- _SHORT PROBLEM A_:
From the excerpt on startup evaluation below, list the five categories into which the feasible data sources are organized.

Additionally, they record startup deliverables that indicate progress, including frequent revisions of the business model canvas and the value proposition canvas. Whereas a significant amount of data seem to be collected, the organizations do not take full advantage of them. Specifically, expert analysts are well aware of the value of the data that they are collecting, and well educated in the potential of AI.
The requested value proposition involves improved and informed decision support that can lead to faster processing times with fewer errors. The optimal strategy for startup evaluation was described as a hybrid between human and artificial intelligence, each providing a unique view of the investigated startups. Quantitative metrics should be used to evaluate these strategies, including the return on investment (ROI) of the investing decisions recommended by the AI system.
Several forecasting targets were discussed, including profitability, growth, general valuation scores, and future investments. However, the survey revealed that forecasting startup sustainability and longevity should have the most significant impact for decision-makers. Investors heavily question the integrity and longevity of startups before making decisions. Naturally, sustainability depends on multiple factors that must be considered. It is affected mostly by the cohesion of the founding team, the burn rate and runway of the company, and, of course, the potential for profitability and growth. Furthermore, the desirability of the developed product or service by the market and the feasibility of its implementation are critical factors of success, and therefore, also longevity.
3.2. Personality Assessment Results
After collaborating with WALK AUTH, we collected data from 15 new entrepreneurs participating in the second accelerator circle of the program. These entrepreneurs played the MindEscape game, which allowed us to gather detailed insights into their behavior and personality traits. The game sessions took place between 10 and 20 October 2023, providing a comprehensive dataset for analysis.
During this period, each participant’s interactions and decisions within the game were meticulously recorded, offering a robust foundation for evaluating their performance through the OCEAN Five-Factor Model. This model assesses key personality dimensions: Openness, Conscientiousness, Extraversion, Agreeableness, and Neuroticism.
The results, showcased in
Table 2, highlight individual and collective patterns among the participants. These insights not only reflect the effectiveness of MindEscape as an assessment tool, but also contribute to understanding the entrepreneurial potential and areas for development within this cohort. Such data are invaluable for tailoring future training and support to enhance the skills and success rates of aspiring entrepreneurs.
3.3. Artificial Intelligence System for Startup Sustainability Forecasting
The aforementioned survey revealed that stakeholders are primarily interested in an AI system that can forecast the sustainability of pre-seed startups. Furthermore, according to our study, the feasible data sources can be organized into five categories: business plan, web activity, psychometric assessment, financials, and macroeconomics.
The business plan presents well-organized sections that can be extracted through NLP and presented in a structured format. The structured format includes records about the founders and their experience, the qualitative attributes of the product, the size of the potential market, and the competitors. This extraction process can utilize techniques such as Named Entity Recognition (NER), whereas the final output contains both tabular and graph structures.
The data relating to web activity have to be extracted through web crawlers. The web crawlers will scan the startup website, including the available activity on social media. Then, an NLP process that is similar to the one described for business plans can be used to extract more structured data.

- _SUPPLIED MATERIAL_:
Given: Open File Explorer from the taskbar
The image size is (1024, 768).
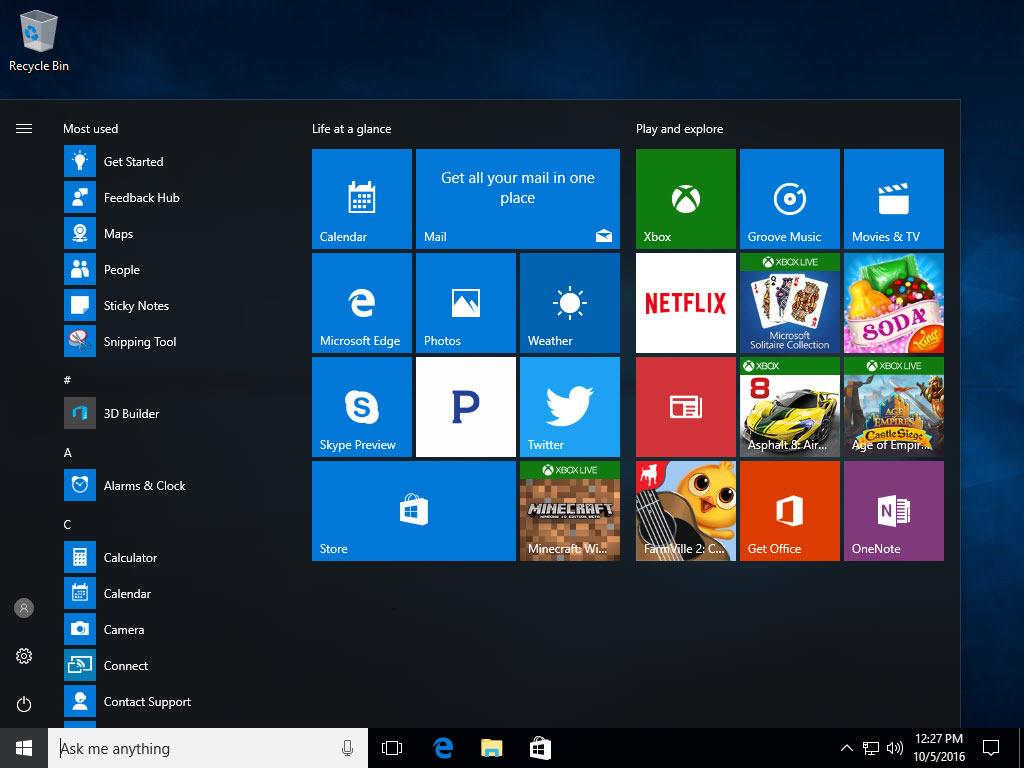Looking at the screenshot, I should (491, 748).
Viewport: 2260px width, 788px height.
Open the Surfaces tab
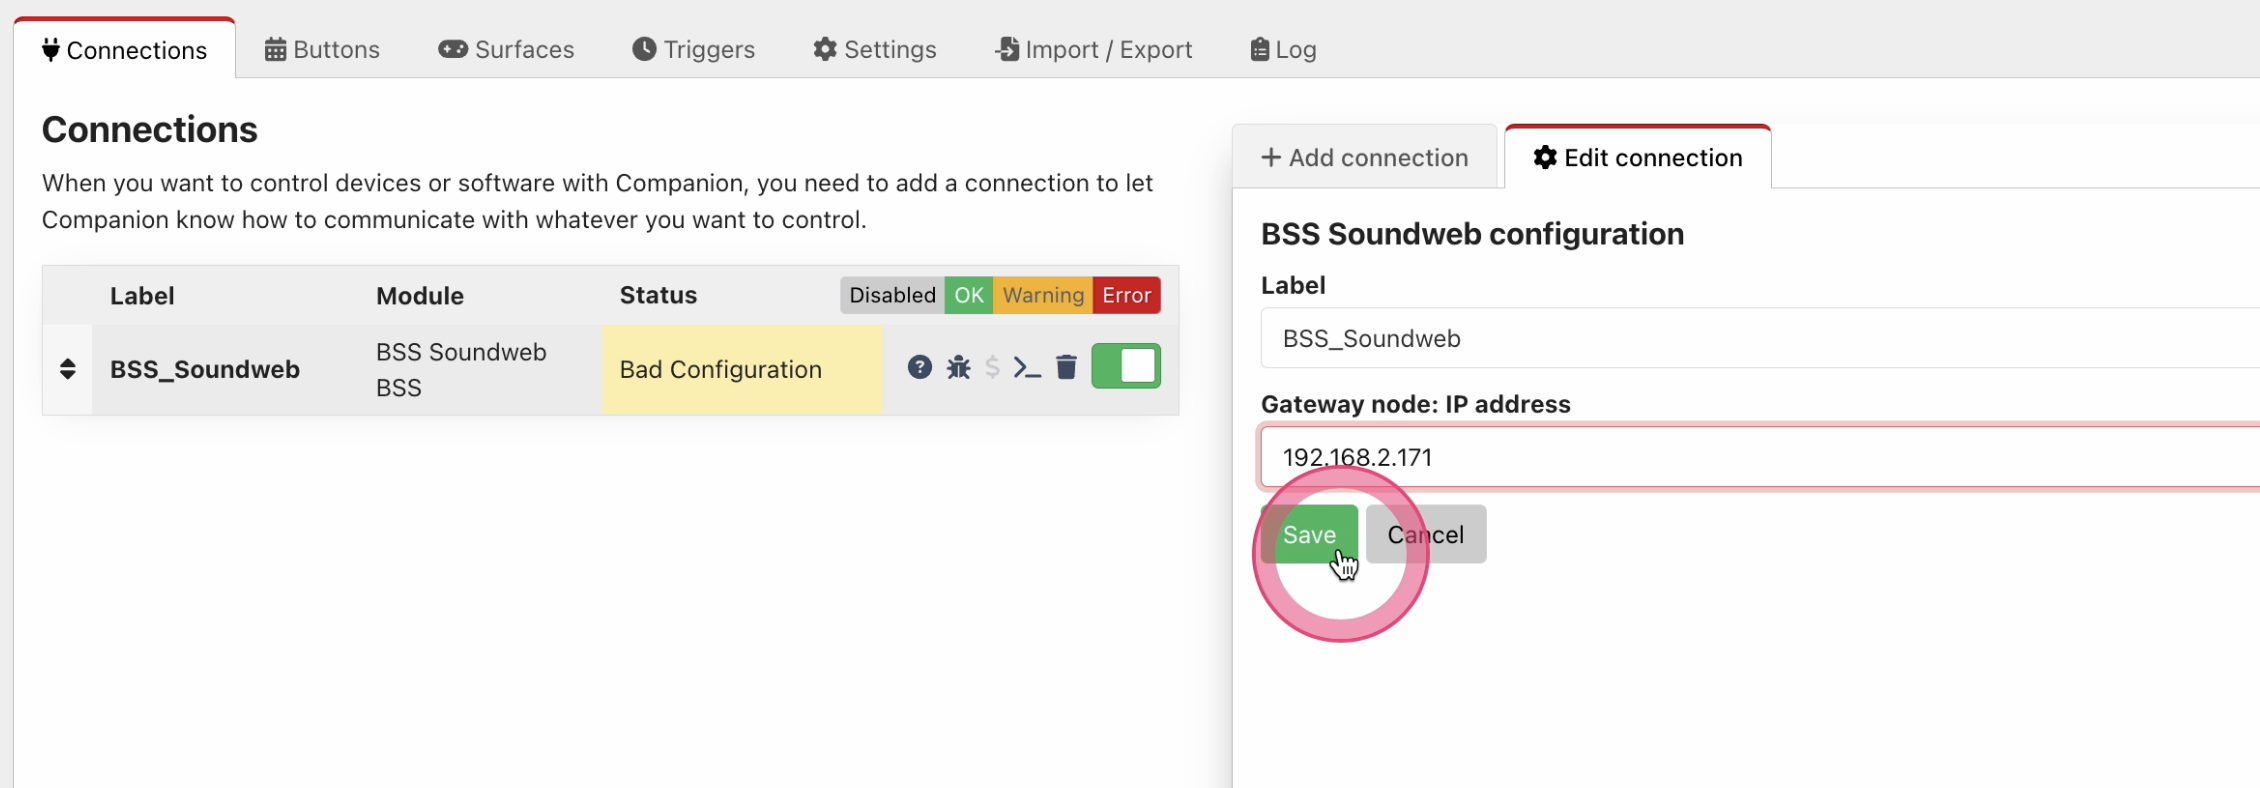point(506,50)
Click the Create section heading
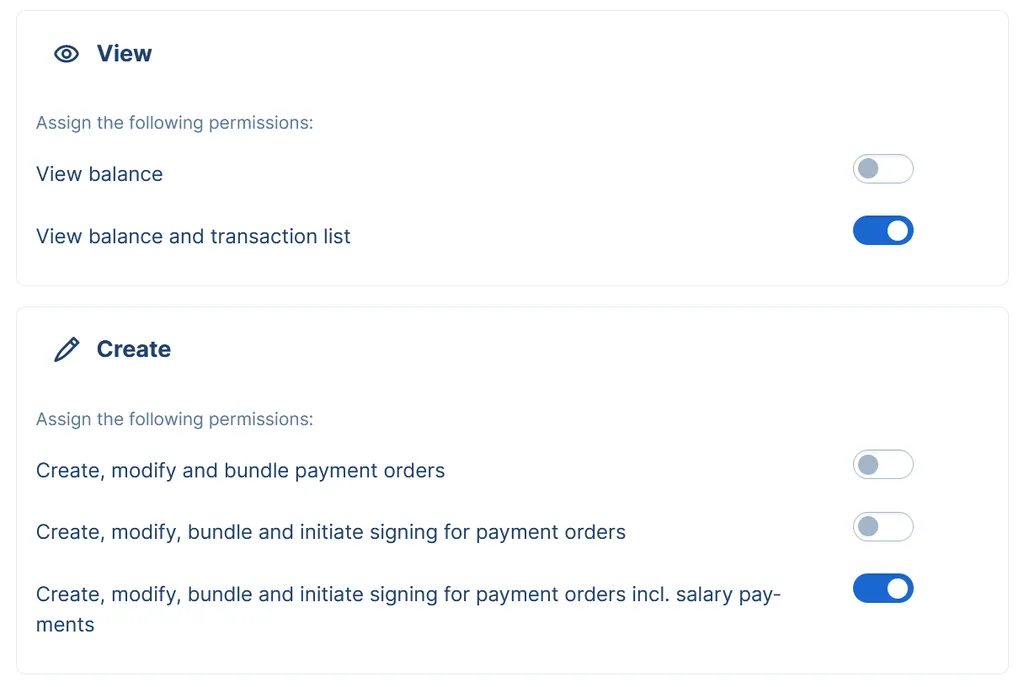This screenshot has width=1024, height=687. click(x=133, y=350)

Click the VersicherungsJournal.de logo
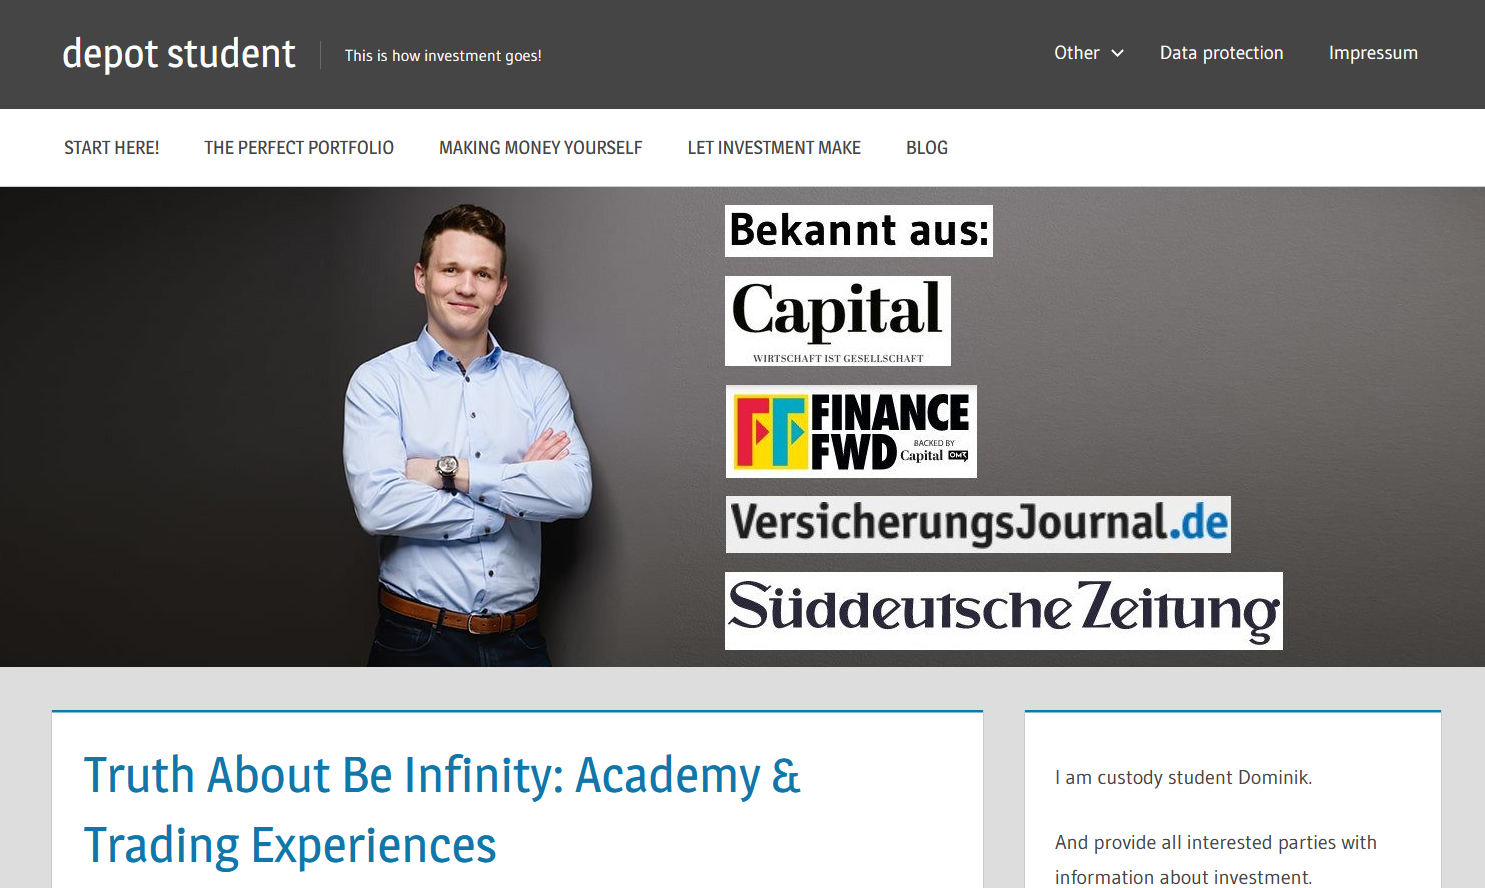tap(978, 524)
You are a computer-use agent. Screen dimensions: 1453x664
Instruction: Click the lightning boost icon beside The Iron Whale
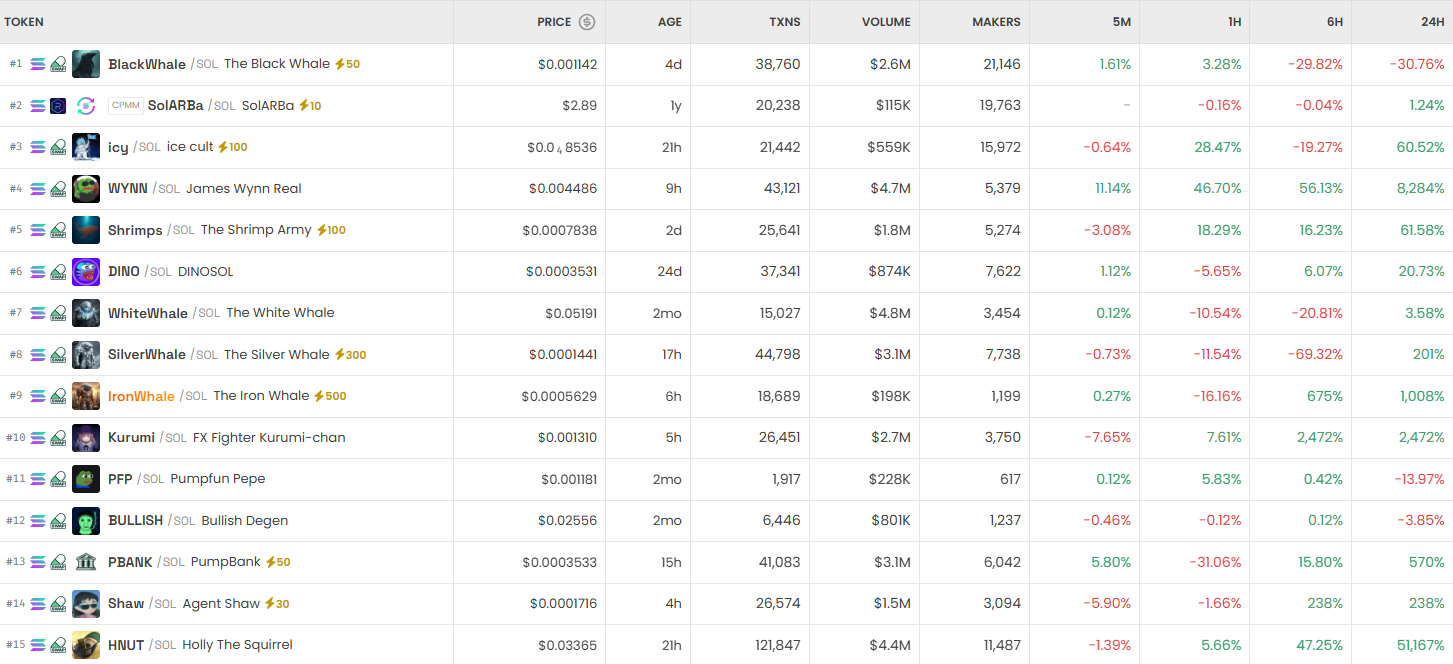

- _SHORT PROBLEM B_:
Turn the lines of the records that run from the line containing "You are a computer-use" through the end of the records into a numbered list, omitting the pictures.

- _TASK RESPONSE A_:
1. Business plan
2. Web activity
3. Psychometric assessment
4. Financials
5. Macroeconomics

- _TASK RESPONSE B_:
1. You are a computer-use agent. Screen dimensions: 1453x664
2. Instruction: Click the lightning boost icon beside The Iron Whale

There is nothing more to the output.